Joel Edgerton’s Boy Erased also stands as a testament to the benefits of stepping behind the camera before firmly establishing a brand that colors — and, potentially, limits — our evaluations. Since Edgerton was by no means a household name before 2015’s The Gift, his directorial debut, most had almost no frame-of-reference through which to analyze his output. Since he’s still not an A-lister in a majority of households, audiences will not filter Boy Erased through their Edgerton expectations (the movie has other problems, but that’s a piece for another day…that I will never write because, though perfectly fine, I don’t care enough about it one way or the other to spend the time).

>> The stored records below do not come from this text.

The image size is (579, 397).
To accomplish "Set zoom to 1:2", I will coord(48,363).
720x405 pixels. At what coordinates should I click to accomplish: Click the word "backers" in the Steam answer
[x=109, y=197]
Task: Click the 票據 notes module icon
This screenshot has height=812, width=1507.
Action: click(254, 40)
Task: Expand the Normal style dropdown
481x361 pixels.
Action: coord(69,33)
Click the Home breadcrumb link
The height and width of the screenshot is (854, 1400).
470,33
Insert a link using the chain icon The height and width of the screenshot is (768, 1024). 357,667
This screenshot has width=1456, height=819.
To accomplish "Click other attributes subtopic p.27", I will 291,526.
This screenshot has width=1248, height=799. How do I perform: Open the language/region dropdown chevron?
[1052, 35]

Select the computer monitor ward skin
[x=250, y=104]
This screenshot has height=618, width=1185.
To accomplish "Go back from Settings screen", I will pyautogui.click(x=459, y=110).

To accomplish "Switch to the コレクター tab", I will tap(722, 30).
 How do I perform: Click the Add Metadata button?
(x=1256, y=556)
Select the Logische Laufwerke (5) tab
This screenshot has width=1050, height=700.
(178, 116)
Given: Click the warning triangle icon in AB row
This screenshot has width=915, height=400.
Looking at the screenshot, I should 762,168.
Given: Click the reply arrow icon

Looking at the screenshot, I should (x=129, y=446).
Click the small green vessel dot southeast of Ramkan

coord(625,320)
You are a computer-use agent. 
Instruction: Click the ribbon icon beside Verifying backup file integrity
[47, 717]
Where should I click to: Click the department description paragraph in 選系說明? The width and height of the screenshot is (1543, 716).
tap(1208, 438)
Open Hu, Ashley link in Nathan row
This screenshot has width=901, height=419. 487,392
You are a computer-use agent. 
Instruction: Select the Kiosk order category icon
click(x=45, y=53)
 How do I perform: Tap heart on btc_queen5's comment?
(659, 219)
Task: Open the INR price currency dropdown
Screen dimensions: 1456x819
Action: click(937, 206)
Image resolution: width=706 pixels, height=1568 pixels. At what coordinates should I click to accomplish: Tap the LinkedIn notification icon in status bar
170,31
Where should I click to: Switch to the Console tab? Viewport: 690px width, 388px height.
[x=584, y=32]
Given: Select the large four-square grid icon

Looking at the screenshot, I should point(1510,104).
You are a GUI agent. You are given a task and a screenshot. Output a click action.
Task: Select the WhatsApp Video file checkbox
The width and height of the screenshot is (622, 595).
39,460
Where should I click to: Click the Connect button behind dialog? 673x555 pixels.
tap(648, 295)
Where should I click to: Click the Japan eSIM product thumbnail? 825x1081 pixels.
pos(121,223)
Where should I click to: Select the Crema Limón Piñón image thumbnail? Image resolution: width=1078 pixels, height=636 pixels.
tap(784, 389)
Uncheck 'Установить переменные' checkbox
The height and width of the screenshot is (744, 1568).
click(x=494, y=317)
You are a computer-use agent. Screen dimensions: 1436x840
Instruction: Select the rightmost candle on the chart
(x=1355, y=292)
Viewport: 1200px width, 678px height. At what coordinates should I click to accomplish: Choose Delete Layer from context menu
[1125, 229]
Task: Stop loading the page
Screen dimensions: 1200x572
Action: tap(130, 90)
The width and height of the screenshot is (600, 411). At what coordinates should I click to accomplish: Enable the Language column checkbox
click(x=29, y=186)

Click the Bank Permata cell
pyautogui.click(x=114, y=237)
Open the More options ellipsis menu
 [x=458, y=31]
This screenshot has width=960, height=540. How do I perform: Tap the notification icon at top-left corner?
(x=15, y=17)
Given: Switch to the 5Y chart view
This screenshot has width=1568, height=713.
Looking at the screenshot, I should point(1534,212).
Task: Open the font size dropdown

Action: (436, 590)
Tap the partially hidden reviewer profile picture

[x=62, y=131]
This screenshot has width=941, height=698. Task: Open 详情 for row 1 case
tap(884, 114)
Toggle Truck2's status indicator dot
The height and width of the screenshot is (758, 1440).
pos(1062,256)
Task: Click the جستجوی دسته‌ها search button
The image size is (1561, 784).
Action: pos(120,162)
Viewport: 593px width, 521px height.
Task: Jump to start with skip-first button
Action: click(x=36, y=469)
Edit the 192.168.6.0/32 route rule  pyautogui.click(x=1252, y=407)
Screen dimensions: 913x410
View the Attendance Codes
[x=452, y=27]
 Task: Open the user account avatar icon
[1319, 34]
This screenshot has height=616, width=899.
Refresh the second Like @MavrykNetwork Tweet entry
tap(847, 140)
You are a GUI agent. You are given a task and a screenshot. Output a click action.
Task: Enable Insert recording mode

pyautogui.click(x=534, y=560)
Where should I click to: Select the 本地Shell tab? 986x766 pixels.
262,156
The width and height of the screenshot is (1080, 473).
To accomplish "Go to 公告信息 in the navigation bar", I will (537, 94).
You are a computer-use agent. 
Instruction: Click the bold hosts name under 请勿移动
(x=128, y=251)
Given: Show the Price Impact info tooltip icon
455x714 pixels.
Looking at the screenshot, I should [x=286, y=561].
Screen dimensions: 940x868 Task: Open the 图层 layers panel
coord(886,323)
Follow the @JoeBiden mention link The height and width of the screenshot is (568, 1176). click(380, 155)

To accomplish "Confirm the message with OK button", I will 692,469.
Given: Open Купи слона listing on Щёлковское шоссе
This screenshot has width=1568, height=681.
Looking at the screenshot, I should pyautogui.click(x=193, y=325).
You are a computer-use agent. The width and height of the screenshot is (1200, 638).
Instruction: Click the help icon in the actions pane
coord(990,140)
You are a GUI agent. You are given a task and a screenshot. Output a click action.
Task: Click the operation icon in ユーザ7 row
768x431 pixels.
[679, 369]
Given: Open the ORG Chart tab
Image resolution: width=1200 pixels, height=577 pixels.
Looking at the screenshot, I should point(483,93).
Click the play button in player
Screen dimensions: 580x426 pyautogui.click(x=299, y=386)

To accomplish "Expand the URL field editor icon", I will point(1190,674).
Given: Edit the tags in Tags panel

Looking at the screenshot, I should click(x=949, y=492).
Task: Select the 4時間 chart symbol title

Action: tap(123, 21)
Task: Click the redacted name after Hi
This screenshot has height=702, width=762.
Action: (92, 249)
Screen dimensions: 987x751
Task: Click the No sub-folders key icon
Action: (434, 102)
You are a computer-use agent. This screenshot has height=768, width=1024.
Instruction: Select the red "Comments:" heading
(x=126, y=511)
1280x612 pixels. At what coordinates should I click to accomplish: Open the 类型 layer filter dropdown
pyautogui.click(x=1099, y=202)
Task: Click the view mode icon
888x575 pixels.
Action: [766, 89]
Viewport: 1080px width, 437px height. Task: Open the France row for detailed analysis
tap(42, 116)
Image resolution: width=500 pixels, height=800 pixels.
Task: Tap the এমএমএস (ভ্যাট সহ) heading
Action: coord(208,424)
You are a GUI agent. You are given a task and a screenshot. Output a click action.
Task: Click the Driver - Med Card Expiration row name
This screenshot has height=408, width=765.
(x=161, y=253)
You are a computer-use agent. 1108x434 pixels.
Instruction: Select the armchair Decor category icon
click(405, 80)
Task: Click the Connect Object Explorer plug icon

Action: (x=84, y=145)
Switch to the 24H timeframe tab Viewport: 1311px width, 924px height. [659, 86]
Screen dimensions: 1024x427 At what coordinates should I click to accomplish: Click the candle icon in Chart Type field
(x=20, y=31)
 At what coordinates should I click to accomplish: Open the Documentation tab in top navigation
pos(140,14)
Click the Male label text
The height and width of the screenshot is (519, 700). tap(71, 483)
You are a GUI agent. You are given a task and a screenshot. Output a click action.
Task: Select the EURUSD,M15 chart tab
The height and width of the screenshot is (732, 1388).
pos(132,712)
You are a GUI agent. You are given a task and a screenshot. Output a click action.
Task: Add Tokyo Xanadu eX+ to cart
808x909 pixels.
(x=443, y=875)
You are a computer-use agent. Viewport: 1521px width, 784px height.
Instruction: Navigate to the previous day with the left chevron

Boy Erased does serve as a reminder of one of the consistent upsides to actors-turned-directors: they appear to believe that anyone can act, willing to take chances on the unseasoned, from Lady Gaga and Dave Chappelle in A Star is Born, to Flea and Trove Sivan in Boy Erased, and of course the young’uns in Mid90s. The cynical read would be to claim that their classic movie-star egos convince them that they have enough overflowing talent to spare, and share they do.
That might sound snide, but it actually tends to be true: they elicit rather good performances from their ensembles, and not just because there’s inherent excitement in seeing a beloved celebrity in a fresh context; acting clearly comes naturally to these helmers. As such, it’s not too much of a stretch to expect the inverse could be true too: since they’re not natural hands with the camera, their work bears marks of an unsteady hand in a new vocation.
Even with quality components, they just can’t put it all together…yet (gotta stay optimistic!).